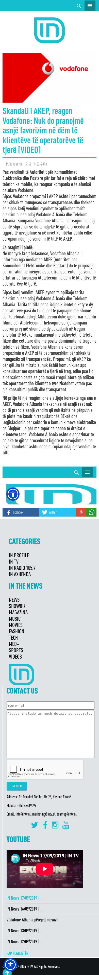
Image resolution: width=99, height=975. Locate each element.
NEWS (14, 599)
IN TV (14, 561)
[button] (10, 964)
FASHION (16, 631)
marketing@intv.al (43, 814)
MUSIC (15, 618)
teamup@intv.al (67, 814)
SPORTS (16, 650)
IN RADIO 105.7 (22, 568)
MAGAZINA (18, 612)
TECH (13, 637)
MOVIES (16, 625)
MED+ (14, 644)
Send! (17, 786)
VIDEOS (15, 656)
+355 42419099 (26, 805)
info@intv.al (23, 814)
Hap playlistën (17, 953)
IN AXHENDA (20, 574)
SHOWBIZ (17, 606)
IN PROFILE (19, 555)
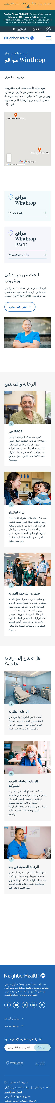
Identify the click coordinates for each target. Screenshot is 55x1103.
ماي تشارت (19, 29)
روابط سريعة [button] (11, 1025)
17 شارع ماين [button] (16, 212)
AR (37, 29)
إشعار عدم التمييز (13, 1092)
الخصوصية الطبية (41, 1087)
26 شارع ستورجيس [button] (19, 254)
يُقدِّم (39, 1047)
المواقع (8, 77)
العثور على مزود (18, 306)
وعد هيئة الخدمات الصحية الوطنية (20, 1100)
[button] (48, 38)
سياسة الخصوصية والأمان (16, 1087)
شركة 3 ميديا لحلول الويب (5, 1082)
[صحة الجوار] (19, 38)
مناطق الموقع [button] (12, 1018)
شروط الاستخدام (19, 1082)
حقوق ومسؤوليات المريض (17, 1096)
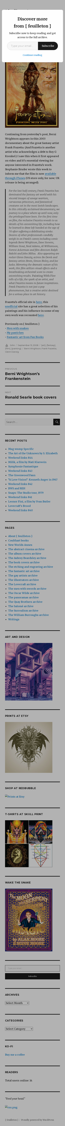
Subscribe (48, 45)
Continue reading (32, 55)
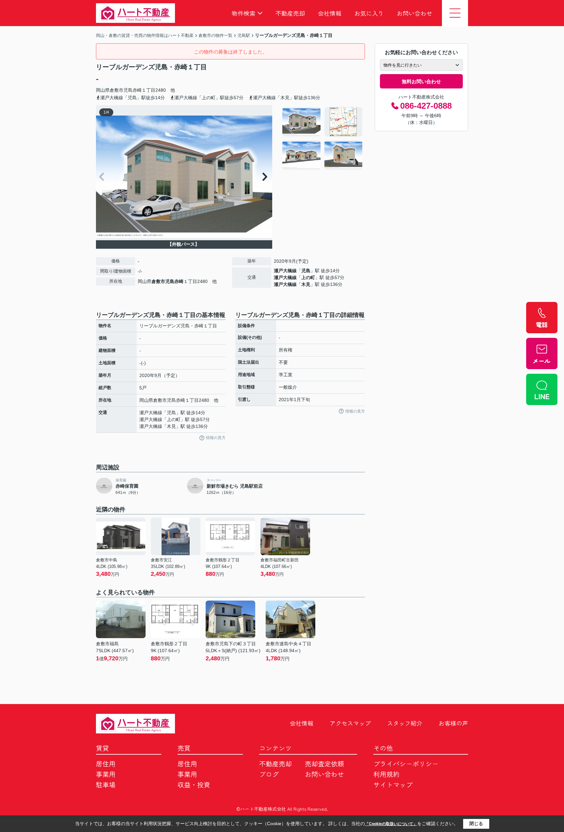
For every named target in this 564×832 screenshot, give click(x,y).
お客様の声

Goal = Please restate the data above from the line containing "TECH (13, 637)" through the end of the data, both ends included, with the requests kept as they are and every coordinate in the answers scaled by 2.35 and rounded to a whole number, halves rounded up. Give only that stretch and leave out the pictures.

Task response =
TECH (31, 1497)
MOVIES (38, 1469)
MED+ (33, 1513)
Send! (40, 1847)
VIDEOS (35, 1542)
+355 42419099 (61, 1892)
info@intv.al (54, 1913)
Hap playlistën (40, 2240)
IN AXHENDA (47, 1349)
SHOWBIZ (40, 1424)
IN PROFILE (45, 1304)
Identify the click coordinates for each target. Screenshot is 55x1103.
ماي تشارت (45, 68)
روابط سريعة [button] (26, 2409)
17 شارع ماين [button] (38, 498)
AR (87, 68)
إشعار عدم التمييز (31, 2566)
الخصوصية الطبية (96, 2554)
26 شارع ستورجيس [button] (45, 597)
يُقدِّم (92, 2460)
المواقع (19, 181)
العثور على مزود (42, 719)
وعد هيئة الخدمات الصحية الوطنية (47, 2585)
[button] (113, 89)
سياسة الخصوصية والأمان (38, 2554)
شركة 3 ميديا لحلول الويب (12, 2543)
[صحة الجوار] (45, 89)
مناطق الموقع [button] (28, 2392)
شروط الاستخدام (45, 2543)
حقوق ومسؤوليات المريض (40, 2576)
Subscribe (113, 106)
Continue reading (75, 129)
For every named target in this 564×832 screenshot, give click(x,y).
お客様の声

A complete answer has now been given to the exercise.